This closed in April 2010. It will not be missed.
The large dining room at the Grosvenor House hotel has that inevitable “hotel dining room” feel, to which the muzak does not help. However the chairs are fairly comfortable and service was really excellent: friendly, efficient and without a hint of stuffiness, orchestrated by a manager who worked at La Trompette with chef Ollie Couillard (who had a night off the night we ate) when he was cooking there. The menu is firmly bistro territory, but with a strong slant towards the south west of France and the Basque region. Fish soup was £7.50, for example, and most starters were around that price. Main courses were mostly £12.50 - £16.50, with the odd few pricier items such as lobster. Desserts are £6.50. The wine list was almost entirely from the south west of France, with Mas de Daumas Gassac being the best known example from this region at £55.
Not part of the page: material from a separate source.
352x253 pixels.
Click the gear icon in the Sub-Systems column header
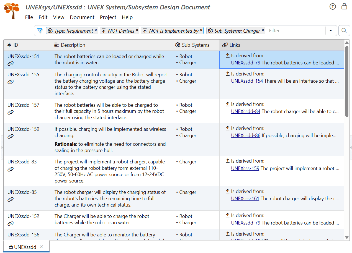coord(178,45)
I began with marinated scallops wrapped in cured ham with puy lentils. The scallops themselves were fine but their taste was lost partly due to the strong taste of the ham, and partly the crushingly acidic hazelnut vinaigrette, which really spoilt the dish for me (11/20). Salt cod brandade was pleasant though its texture was a little grainy (13/20). My cassoulet was pleasant, with very tender beans and decent sausage (13/20). A steak with chips was well prepared and had decent chips.
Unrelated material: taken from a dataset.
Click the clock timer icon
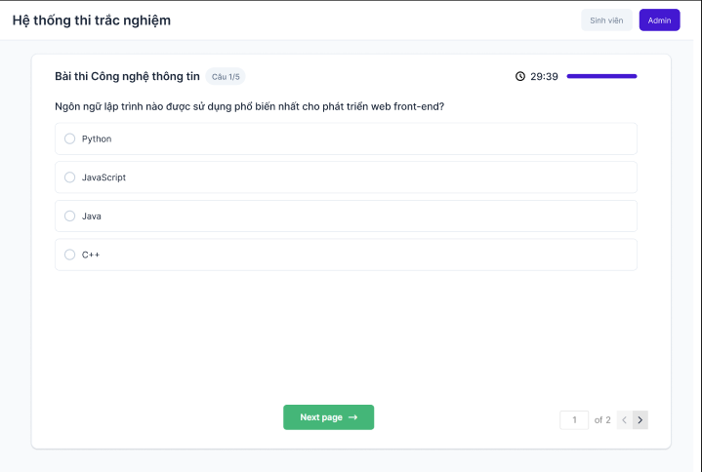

Lemon tart was rather a sorry affair, pastry that was a little hard and with a filling that had too much lemon, giving an over-sharp taste when it just be off-setting the sweetness of the rest of the filling (11/20). Perhaps the best dish was a little foie gras ballotine served with some hams as an intermediate course: smooth and with lovely flavour. Cheese was from Premiere Cheese and was generally in good condition (15/20). Somewhere between 12/20 and 13/20 overall for me, but the slips worry me so I have been conservative in the score.